SET EXERCISE:
Copy the entries below word for word, beginning with the line containing "This screenshot has height=1200, width=1600." and continuing through the line containing "Looking at the screenshot, I should (599, 79).".

DATA SECTION:

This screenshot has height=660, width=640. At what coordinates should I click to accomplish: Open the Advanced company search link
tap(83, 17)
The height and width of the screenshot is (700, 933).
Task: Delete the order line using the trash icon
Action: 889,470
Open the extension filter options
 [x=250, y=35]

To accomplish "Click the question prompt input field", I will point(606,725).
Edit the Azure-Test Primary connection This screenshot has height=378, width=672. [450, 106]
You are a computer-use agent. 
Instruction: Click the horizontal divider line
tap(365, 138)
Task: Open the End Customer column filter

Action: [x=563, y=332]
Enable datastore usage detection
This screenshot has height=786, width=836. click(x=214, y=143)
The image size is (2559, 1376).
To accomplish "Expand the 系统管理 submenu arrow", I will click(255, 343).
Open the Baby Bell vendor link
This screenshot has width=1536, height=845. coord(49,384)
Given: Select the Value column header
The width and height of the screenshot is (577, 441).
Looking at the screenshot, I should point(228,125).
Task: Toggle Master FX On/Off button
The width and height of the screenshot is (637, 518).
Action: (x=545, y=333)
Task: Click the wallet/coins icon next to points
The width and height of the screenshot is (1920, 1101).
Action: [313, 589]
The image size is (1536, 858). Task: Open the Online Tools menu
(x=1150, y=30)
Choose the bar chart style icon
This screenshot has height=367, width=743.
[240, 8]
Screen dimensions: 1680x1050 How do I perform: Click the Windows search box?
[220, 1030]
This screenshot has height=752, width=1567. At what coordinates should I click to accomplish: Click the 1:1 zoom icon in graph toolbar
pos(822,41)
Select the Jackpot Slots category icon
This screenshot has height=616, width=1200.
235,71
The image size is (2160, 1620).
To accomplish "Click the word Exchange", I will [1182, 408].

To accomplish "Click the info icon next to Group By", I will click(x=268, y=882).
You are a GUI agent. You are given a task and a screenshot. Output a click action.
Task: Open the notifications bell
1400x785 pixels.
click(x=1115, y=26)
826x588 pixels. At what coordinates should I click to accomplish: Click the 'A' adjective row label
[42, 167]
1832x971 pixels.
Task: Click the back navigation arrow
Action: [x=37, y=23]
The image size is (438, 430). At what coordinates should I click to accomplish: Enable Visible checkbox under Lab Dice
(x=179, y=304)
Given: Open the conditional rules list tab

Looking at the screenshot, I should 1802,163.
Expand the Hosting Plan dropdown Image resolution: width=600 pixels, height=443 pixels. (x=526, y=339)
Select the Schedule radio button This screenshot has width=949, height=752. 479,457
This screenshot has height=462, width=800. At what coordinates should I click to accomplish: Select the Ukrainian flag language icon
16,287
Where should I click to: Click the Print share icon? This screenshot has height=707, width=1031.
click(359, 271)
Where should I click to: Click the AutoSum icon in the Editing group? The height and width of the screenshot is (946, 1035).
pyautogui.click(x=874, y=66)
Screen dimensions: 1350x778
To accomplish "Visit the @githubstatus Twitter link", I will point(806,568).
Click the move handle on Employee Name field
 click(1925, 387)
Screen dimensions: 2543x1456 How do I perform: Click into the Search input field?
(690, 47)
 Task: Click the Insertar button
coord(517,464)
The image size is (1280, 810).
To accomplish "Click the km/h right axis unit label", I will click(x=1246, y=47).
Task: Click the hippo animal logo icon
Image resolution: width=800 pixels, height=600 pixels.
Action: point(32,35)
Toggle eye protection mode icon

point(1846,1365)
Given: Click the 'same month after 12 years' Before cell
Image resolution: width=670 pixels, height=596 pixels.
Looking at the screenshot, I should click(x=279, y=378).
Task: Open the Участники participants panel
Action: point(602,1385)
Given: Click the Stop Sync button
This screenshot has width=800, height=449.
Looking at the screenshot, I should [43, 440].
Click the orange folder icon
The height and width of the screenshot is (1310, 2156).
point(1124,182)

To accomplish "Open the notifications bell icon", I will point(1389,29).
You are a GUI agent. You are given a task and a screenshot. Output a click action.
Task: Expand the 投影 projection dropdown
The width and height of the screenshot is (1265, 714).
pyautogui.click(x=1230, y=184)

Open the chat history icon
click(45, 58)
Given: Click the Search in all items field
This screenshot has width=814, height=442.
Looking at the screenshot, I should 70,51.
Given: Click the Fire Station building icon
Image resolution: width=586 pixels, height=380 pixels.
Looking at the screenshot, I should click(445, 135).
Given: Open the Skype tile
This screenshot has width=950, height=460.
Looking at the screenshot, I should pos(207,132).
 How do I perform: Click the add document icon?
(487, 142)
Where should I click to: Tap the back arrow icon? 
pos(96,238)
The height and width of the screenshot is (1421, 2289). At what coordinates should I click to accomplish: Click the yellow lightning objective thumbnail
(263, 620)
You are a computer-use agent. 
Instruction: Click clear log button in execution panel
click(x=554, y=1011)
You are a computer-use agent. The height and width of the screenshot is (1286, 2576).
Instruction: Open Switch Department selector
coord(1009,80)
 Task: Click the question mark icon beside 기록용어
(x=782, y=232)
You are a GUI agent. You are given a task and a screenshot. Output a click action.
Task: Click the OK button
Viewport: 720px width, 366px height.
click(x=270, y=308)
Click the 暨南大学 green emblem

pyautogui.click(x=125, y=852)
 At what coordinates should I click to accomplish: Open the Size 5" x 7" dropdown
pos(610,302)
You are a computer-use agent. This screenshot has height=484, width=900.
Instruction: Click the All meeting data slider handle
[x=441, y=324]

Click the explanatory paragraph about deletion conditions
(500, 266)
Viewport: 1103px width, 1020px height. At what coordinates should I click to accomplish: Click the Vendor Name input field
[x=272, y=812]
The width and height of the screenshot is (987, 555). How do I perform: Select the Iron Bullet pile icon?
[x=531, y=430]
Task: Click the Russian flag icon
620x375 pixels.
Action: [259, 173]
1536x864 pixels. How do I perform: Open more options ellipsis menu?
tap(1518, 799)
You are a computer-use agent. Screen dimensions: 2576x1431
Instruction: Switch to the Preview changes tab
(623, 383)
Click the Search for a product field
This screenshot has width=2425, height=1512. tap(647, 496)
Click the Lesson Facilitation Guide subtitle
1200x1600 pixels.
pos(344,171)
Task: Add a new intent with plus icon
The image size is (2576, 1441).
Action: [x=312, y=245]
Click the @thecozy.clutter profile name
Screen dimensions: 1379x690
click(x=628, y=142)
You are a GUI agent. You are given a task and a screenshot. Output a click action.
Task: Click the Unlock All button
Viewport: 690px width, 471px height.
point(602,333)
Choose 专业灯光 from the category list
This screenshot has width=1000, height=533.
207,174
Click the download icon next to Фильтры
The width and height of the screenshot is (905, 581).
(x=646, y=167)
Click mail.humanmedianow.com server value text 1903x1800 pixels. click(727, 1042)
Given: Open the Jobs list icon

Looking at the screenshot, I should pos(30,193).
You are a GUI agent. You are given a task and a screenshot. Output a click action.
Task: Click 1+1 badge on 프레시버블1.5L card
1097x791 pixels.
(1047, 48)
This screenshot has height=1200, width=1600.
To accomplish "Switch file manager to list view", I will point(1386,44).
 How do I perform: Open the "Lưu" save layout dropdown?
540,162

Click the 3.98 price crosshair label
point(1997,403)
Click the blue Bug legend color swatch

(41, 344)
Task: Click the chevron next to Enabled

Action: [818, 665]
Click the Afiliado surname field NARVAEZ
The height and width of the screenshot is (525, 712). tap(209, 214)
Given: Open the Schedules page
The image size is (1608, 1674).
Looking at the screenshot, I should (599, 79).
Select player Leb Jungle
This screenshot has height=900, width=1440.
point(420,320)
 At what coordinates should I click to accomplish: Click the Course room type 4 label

WRITTEN REPLY:
This screenshot has height=1200, width=1600.
To accomplish "Switch file manager to list view", I will point(1386,44).
 How do I perform: Open the "Lưu" save layout dropdown?
540,162

Click the 3.98 price crosshair label
point(1997,403)
Click the blue Bug legend color swatch

(41, 344)
Task: Click the chevron next to Enabled

Action: [818, 665]
Click the Afiliado surname field NARVAEZ
The height and width of the screenshot is (525, 712). tap(209, 214)
Given: Open the Schedules page
The image size is (1608, 1674).
Looking at the screenshot, I should (599, 79).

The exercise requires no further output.